Cinemalaya Philippine Independent Film Festival
- Location: Metro Manila, Philippines
- Founded: 2005
- Most recent: 2025 Cinemalaya
- Awards: 2025 Cinemalaya
- Hosted by: Cinemalaya Foundation Inc.
- No. of films: 10 feature films
- Language: English, Filipino, and other Philippine languages
- Website: www.cinemalaya.org

= Cinemalaya =

Film festival in the Philippines

The Cinemalaya Philippine Independent Film Festival, more commonly known as Cinemalaya, is a film festival in the Philippines held annually traditionally at the Cultural Center of the Philippines Complex as well as well as other select cinemas since 2011.

Established in 2005, Cinemalaya's aim is the development and promotion of Filipino independent films. The film festival is organized by the Cinemalaya Foundation, Inc. with the support of the Cultural Center of the Philippines and Econolink Investments, Inc.

The organizing committee, headed by veteran Filipino director and actress Laurice Guillen, oversees the production of the films and the festival.

== History ==
The Cinemalaya Philippine Independent Film Festival is a film competition and festival that supports Filipino filmmakers. Cinemalaya's first edition was held in 2005 with the main competition meant for filmmakers who have made less than three commercial feature films. It also began with a short film competition.
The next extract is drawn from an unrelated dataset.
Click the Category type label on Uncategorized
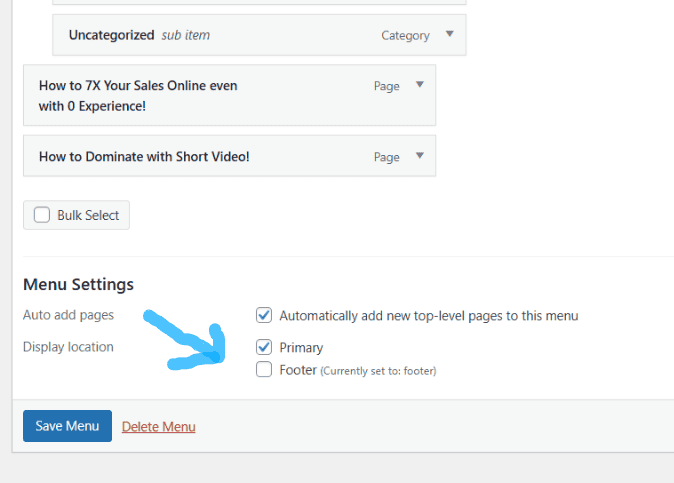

The organization of Cinemalaya was first proposed as early as 2004. The Cultural Center of the Philippines (CCP) is among the original main proponents of Cinemalaya.

The Cinemalaya's traditional main venue has been the CCP Complex in Pasay.

In 2010, the festival was opened to veteran filmmakers under the Directors Showcase competition with the main competition branded as the New Breed category. The Directors Showcase lasted until the 2014 edition.

Entrant films began concurrently screening in select Ayala Malls cinemas starting the 2011 edition.

From its inception in 2005 until the 2013 edition, Cinemalaya was held annually in July. The schedule was moved to August in 2014 to avoid competition from "big Hollywood films".

Only short films was featured in the 2015 edition. The main competition was revived in the 2016 edition with the short film competition being the only other category.

Cinemalaya was held virtually for the first time in 2020 due to the COVID-19 pandemic. It was held online again in the next year. Both editions focused on short films.
The film festival returned to on-site screenings in the 2022 edition.

From the 2023 edition due to the due to renovation work of the CCP complex, the main venue of the Cinemalaya has been moved elsewhere within Metro Manila. It is projected that Cinemalaya will only be able to return to the CCP Complex in 2028 at earliest.

By 2025, Cinemalaya faced financial difficulties with the 2025 edition "streamlined" due to reduced funding from the CCP which is still renovating its complex. The schedule was also shifted to October from August. Fortunately, The 21st Cinemalaya Independent Film Festival took place in October 2025 in Metro Manila, showcasing Filipino independent films. The festival was shifted from August to October and streamlined due to funding changes, with events held at Shangri-La Plaza in Mandaluyong.

== Ceremonies ==

Festival: Year; Awards Show; Ref.
Venue: City
1st: 2005; Cultural Center of the Philippines Complex; Pasay
2nd: 2006
3rd: 2007
4th: 2008
5th: 2009
6th: 2010
7th: 2011
8th: 2012
9th: 2013
10th: 2014
11th: 2015
12th: 2016
13th: 2017
14th: 2018
15th: 2019
16th: 2020; Online
17th: 2021
18th: 2022; Cultural Center of the Philippines Complex; Pasay
19th: 2023; Philippine International Convention Center
20th: 2024; Shangri-La Plaza; Mandaluyong
21st: 2025
22nd: 2026

==Funding==
Each director receives a seed grant to produce their feature films. In the early years, each received a grant of . In the 2023 edition, filmmakers received a record high grant of each.

==Competitions==
- Main competition – known as the New Breed category from 2010 to 2014 is the primary competition for Cinemalaya for new Filipino filmmakers
- Director's Showcase – Held from 2010 to 2014, the competition was open to veteran filmmakers
- Short film competition – category for short film submissions. The 2015, 2020, and 2021 editions solely held the short film competitions.